I have a c++ app that generates 6x relatively small image-like integer arrays per second. The data is 64x48x2-dimensional int (ie, a grid of 64x48 two-dimensional vectors, with each vector consisting of two floats). That works out to ~26kb per image. The app also generates a timestamp and some features describing the data. I want to store the timestamp and the features in a MySQL db column, per frame. I also need to store the original array as binary data, either in a file on disc or as a blob field in the database. Assume that the app will be running more or less nonstop, and that I'll come up with a way to archive data older than a certain age, so that storage does not become a problem.
What are the tradeoffs here for blobs, files-on-disc, or other methods I may not even be thinking of? I don't need to query against the binary data, but I need to query against the other metadata/features in the table (I'll definitely have an index built against timestamp), and retrieve the binary data. Does the equation change if I store multiple frames in a single file on disk, vs. one frame per file?

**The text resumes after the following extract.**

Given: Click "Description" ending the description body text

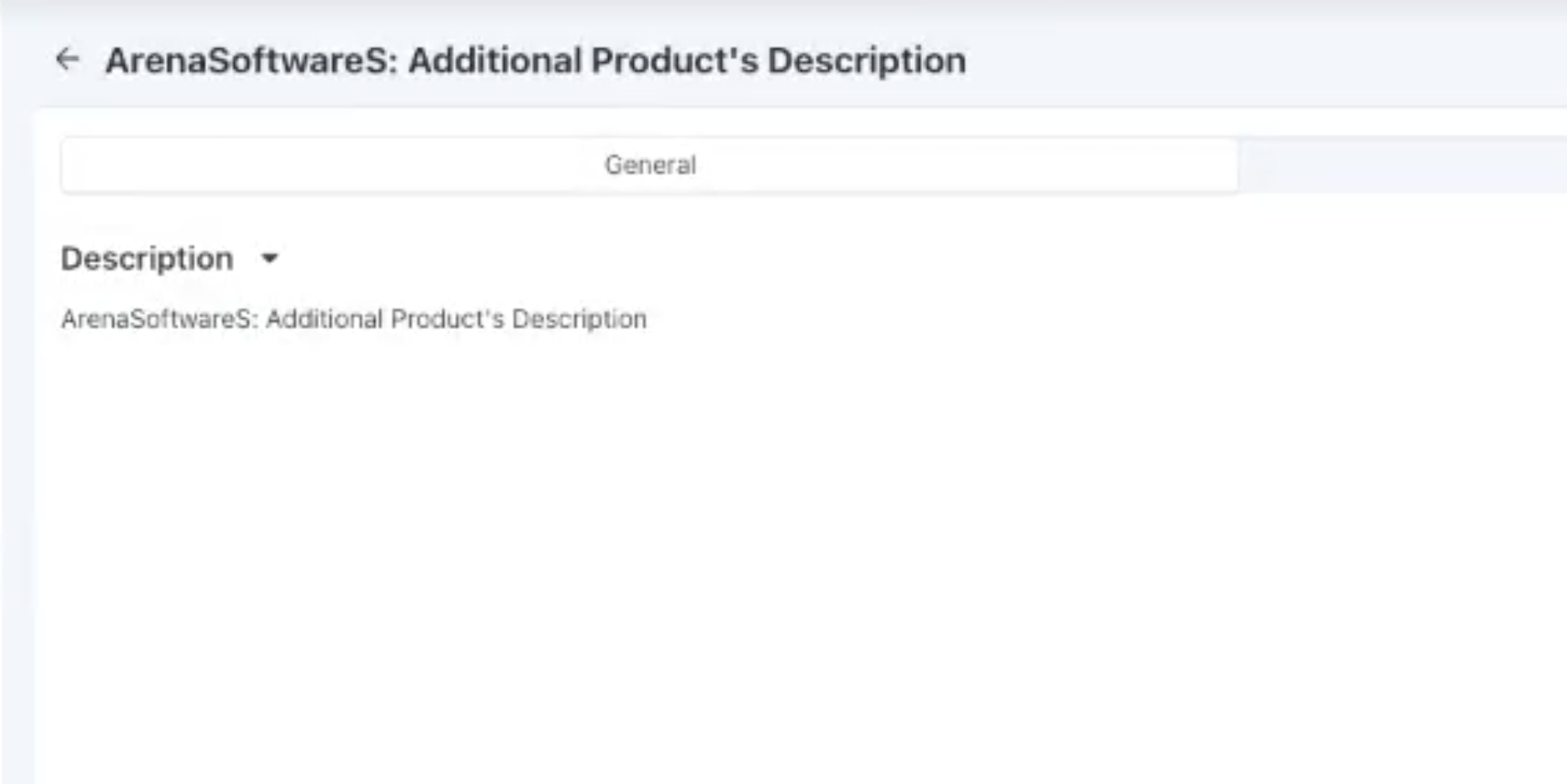Looking at the screenshot, I should pyautogui.click(x=579, y=319).
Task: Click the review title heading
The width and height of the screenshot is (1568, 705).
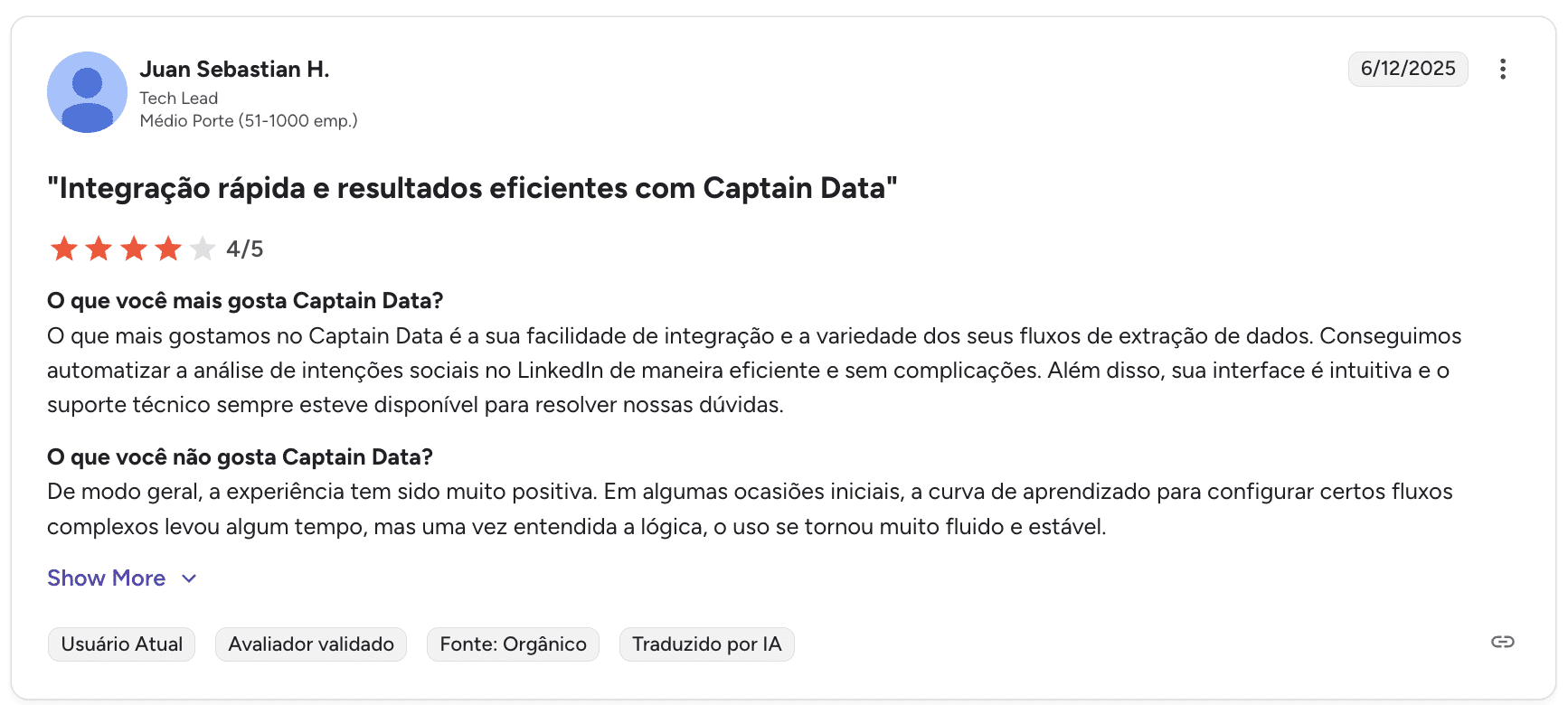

Yes, I've read MySQL Binary Storage using BLOB VS OS File System: large files, large quantities, large problems and To Do or Not to Do: Store Images in a Database, but I think my question differs because in this case there are going to be millions of identically-dimensioned binary files. I'm not sure how the performance hit to maintaining that many small files in a filesystem compares to storing that many files in db blob columns. Any perspective would be appreciated.